Many changes are taking place in medical school curriculums to reflect shifts in the practice of medicine and evolving student learning habits. With such fundamental changes underway, it’s now more important than ever for students to utilize a team approach to healthcare and take advantage of advances in medical technologies. Decision support tools in the form of automated medical algorithms can help students in clinical training.
Starting in the first year of medical school, group assignments are often required to promote teamwork, collaborative efforts and learning, and overall enhancement of medical education. I remember one of my first group projects in medical school, dealing with ACL injury, diagnosis, and treatment options. Working with my team on our assigned portion, we learned about the proper diagnosis and management of this common sports related injury. With an annual incidence of more than 200,000 cases in the United States alone, ACL injury is a major cause of morbidity in athletes. Today, students and clinicians, can utilize a medical algorithm as part of their clinical decision support to enhance their education on ACL injury, starting with identifying which athletes are at high risk for injury to the anterior cruciate ligament. Additional research with medical student groups may bring them to an older, but still referenced algorithm on the Follow-up Evaluation of Athletes After Knee Ligament Surgery.
Starting with the 3rd year of medical school, spending nearly every day in the hospital or clinic, students often attempt to feverishly look up diagnoses, acronyms, and definitions to keep up with the attending while discussing patients on the team. One common complaint encountered during emergency room rotations is acute chest pain. With a push from many medical societies to limit the use of radiation in the emergency department, students can take a history, perform a physical exam, and then utilize the Revised Geneva Score to determine the probability of a pulmonary embolism while creating their differential diagnosis. This, combined with other laboratory data can help determine who should receive further workup for a pulmonary embolism, improving patient care and possibly reducing costs in the emergency department
While studying for exams can be monotonous and arduous, using algorithms to help improve study habits are another great resource. Students working with a study group can quiz each other by using the Glasgow coma scale (GCS) to come up with a vignette and then see if their classmate is able to correctly identify the GCS. (Medical students: many questions come up during medical school exams and board examinations where you need to correctly calculate the GCS in a clinical vignette.)

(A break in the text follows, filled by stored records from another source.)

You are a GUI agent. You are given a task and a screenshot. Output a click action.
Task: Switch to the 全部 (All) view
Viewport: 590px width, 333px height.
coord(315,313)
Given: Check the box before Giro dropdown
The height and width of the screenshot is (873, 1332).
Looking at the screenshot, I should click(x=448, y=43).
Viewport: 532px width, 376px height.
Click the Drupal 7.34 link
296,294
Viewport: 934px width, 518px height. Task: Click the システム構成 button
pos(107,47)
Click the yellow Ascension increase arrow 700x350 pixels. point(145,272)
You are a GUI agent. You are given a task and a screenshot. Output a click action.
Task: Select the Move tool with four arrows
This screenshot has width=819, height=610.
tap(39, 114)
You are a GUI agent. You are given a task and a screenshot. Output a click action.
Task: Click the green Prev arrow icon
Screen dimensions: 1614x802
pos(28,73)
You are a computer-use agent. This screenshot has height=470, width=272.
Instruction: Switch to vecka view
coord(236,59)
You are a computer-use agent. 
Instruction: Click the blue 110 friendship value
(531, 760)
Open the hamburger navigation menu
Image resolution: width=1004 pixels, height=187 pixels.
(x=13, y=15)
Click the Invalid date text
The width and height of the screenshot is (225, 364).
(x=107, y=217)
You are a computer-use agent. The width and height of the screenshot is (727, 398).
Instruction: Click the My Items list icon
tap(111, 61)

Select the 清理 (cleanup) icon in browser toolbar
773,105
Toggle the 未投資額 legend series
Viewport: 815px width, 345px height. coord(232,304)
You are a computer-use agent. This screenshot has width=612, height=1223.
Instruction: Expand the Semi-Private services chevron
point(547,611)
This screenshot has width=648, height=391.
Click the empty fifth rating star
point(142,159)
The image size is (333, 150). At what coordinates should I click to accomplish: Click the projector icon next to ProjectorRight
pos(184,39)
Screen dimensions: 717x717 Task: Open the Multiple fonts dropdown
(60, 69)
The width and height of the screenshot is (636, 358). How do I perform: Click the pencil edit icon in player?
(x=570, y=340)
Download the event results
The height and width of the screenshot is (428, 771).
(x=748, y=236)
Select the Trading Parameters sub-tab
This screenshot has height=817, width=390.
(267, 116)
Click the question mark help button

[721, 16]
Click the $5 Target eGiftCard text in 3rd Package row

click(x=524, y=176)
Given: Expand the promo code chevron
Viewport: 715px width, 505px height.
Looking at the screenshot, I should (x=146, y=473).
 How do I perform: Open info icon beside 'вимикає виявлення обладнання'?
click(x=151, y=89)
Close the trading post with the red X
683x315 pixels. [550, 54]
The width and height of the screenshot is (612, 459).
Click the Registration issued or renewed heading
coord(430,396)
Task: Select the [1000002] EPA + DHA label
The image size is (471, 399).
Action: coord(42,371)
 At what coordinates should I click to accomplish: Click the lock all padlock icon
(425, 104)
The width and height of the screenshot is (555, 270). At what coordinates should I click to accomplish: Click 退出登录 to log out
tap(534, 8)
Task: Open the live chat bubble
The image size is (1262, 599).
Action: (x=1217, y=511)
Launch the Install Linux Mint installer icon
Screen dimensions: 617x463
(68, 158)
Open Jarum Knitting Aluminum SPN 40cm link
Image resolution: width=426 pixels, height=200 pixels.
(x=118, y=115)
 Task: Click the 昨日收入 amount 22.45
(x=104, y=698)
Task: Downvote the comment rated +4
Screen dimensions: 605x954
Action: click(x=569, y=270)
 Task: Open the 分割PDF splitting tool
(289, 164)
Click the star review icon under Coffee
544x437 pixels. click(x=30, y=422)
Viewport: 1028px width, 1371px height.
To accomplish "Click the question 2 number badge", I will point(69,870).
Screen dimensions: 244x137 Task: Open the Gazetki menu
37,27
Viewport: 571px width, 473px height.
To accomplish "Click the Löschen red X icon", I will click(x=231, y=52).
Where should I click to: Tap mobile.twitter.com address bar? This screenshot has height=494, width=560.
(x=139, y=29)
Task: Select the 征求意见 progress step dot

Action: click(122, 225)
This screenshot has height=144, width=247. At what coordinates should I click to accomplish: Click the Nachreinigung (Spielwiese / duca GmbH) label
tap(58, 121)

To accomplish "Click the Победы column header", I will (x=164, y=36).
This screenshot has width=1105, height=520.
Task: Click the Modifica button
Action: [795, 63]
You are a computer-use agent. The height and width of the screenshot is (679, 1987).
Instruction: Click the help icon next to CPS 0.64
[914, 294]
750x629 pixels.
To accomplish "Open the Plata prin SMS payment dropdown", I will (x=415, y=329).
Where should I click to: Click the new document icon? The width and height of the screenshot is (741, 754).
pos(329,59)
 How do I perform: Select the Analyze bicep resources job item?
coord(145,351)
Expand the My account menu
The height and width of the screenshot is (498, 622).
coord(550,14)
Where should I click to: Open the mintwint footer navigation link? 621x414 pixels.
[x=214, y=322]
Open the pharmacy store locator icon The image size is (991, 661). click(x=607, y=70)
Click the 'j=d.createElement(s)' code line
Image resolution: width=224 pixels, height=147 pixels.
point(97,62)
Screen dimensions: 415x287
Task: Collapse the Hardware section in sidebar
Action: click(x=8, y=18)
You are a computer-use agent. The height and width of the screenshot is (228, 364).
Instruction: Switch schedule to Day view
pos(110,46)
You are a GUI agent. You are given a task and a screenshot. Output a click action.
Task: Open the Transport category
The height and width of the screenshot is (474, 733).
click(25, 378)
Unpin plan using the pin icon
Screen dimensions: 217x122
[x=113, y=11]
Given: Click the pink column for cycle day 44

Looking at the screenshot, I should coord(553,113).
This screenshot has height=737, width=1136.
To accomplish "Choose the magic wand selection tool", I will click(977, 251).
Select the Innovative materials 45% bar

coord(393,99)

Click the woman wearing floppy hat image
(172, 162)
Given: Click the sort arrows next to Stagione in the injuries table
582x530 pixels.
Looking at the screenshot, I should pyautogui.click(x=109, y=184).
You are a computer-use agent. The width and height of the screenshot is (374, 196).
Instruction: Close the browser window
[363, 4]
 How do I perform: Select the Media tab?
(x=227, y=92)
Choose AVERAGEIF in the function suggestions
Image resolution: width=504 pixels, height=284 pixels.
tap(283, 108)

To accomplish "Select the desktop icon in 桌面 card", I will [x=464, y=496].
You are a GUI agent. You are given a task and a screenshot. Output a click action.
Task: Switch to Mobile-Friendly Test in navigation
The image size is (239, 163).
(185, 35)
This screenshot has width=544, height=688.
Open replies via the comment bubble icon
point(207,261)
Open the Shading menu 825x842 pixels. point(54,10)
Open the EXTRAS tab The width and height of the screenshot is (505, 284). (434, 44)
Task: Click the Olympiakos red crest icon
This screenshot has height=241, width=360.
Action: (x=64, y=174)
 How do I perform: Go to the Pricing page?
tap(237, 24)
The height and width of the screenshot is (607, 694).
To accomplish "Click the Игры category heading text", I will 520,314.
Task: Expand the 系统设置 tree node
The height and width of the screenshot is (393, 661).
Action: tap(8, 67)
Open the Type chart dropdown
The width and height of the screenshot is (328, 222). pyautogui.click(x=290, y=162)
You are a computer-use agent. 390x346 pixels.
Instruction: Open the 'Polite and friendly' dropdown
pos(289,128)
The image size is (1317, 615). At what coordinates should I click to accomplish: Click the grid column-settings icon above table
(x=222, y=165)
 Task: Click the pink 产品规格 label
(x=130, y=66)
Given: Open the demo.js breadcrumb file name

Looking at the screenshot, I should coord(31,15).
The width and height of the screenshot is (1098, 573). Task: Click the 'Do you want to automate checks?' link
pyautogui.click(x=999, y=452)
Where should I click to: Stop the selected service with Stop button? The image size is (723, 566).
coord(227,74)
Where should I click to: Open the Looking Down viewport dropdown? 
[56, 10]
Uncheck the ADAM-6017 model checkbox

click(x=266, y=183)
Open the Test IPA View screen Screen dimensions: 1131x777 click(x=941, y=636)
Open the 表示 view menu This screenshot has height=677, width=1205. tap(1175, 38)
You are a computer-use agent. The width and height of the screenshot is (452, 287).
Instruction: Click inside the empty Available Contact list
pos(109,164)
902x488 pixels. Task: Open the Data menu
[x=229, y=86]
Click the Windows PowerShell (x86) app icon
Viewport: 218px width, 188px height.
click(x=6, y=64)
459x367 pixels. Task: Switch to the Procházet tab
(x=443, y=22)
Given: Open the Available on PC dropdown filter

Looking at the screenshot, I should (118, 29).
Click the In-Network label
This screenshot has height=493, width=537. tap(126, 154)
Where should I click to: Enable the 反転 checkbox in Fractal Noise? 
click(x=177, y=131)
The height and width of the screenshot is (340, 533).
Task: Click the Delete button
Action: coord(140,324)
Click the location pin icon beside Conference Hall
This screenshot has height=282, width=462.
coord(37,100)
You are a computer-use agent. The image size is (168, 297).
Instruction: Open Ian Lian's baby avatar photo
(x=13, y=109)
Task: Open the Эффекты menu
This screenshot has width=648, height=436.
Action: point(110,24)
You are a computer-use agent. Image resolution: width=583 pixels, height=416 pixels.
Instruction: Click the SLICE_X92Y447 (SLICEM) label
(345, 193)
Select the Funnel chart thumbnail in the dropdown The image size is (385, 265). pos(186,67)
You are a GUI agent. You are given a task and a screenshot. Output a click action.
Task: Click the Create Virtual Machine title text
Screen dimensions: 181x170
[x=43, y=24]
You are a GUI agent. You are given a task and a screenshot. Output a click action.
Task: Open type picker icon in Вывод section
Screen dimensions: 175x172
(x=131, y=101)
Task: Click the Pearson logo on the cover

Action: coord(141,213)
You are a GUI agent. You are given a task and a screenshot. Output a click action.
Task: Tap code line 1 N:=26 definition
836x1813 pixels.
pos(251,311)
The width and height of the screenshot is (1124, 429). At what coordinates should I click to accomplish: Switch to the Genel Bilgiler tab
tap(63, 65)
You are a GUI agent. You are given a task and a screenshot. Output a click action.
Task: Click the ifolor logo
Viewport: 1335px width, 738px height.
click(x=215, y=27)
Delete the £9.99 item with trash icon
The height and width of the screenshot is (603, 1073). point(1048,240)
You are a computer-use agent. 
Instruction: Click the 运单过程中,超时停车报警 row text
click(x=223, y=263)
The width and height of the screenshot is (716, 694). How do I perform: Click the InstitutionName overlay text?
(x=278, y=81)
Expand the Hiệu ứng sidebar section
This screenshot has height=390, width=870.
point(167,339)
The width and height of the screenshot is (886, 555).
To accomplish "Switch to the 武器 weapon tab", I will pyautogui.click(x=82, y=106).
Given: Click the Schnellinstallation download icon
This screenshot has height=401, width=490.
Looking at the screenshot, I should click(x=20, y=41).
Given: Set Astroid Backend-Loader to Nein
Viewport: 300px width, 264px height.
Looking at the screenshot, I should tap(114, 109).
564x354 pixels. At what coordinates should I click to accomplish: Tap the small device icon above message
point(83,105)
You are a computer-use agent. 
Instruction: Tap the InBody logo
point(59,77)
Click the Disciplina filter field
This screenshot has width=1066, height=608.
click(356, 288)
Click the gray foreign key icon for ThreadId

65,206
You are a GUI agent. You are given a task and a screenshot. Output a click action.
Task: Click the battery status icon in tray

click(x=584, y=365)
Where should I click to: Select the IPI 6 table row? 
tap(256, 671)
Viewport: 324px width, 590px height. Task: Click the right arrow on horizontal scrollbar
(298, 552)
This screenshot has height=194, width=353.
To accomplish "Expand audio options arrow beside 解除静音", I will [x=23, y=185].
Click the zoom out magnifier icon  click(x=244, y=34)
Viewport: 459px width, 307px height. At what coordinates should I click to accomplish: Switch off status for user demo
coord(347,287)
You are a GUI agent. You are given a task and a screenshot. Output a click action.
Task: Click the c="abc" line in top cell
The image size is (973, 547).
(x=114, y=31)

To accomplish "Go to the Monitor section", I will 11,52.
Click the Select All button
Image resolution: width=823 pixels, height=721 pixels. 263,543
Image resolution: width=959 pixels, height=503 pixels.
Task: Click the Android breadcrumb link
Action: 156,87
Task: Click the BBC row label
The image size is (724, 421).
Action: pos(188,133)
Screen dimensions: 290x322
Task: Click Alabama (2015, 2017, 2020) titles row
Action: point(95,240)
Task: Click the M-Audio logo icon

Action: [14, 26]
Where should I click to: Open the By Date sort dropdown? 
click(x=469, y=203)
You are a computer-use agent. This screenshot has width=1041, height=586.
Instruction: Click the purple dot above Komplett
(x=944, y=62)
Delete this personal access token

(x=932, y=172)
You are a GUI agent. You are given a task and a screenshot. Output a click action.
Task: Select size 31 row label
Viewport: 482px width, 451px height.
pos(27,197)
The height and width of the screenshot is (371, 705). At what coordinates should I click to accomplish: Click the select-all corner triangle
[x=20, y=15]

Depending on your year in medical school, it may seem that the beginning of residency is far away, but let me tell you from personal experience, time goes by so quickly. After your journey through medical school, full of long nights, late night eats, and barrels of coffee, you will have the foundation to become a great physician. Always remember, a great physician may not necessarily always know the correct answer “off the top of their head”, but will know the resource or app to find the correct information to best care for their patient.